Menurutnya, tidak saja, akan mengerek harga sembako yang lain terjadi inflasi, menghilangnya minyak goreng dipasarpun akan mengancam UMKM di Provinsi Lampung, terutama yang bergantung dengan minyak goreng sebagai salah satu bahan utama dalam proses produksinya, seperti pengrajin kripik pisang.
“Dalam hal ini, upaya-upaya komprehensif harus dilakukan, tidak sekedar rutinitas temporal, disaat sembako misalnya minyak goreng, langka atau harga naik, dilakukan operasi pasar, atau sidak di berbagai gerai retail yang disinyalir melakukan penimbunan. Seharusnya lebih dari itu,” tutur Ade.
Pemerintah Daerah melalui TPID (Tim Pengendali Inflasi Daerah) harus bergerak cepat menuntaskan persoalan ini, sebelum berdampak panjang dan makin memberatkan perekonomian daerah dalam konteks ekonomi makro. “Kurang dari 2 bulan lagi kita akan memasuki bulan Ramadhan tentu kebutuhan sembako termasuk minyak goreng begitu tinggi. Hal ini harus diantisipasi oleh TPID,” tutur Ade lagi.

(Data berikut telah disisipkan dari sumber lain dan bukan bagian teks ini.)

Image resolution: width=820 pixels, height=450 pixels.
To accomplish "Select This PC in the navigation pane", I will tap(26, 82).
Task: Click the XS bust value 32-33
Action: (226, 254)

Dia berharap, Pemerintah Daerah bersama TPID termasuk TPID-TPID di Kabupaten Kota se-Lampung menguatkan sistem logistik di masing-masing wilayah kewenangannya. “Perlu kiranya dicek di tingkat produsen sejauh mana aliran distribusi hingga end users, sampai ke tangan konsumen, jangan sampai ada sumbatan-sumbatan distribusi yang akhirnya masyarakat luas yang terdampak. Dan lebih jauh, akibat kelangkaan minyak goreng meningkatkan jumlah warga miskin Lampung jadi melebihi angka yang ada. Per September 2021, penduduk miskin di Lampung, mencapai 1,01 juta jiwa,” pungkas Ade. (*).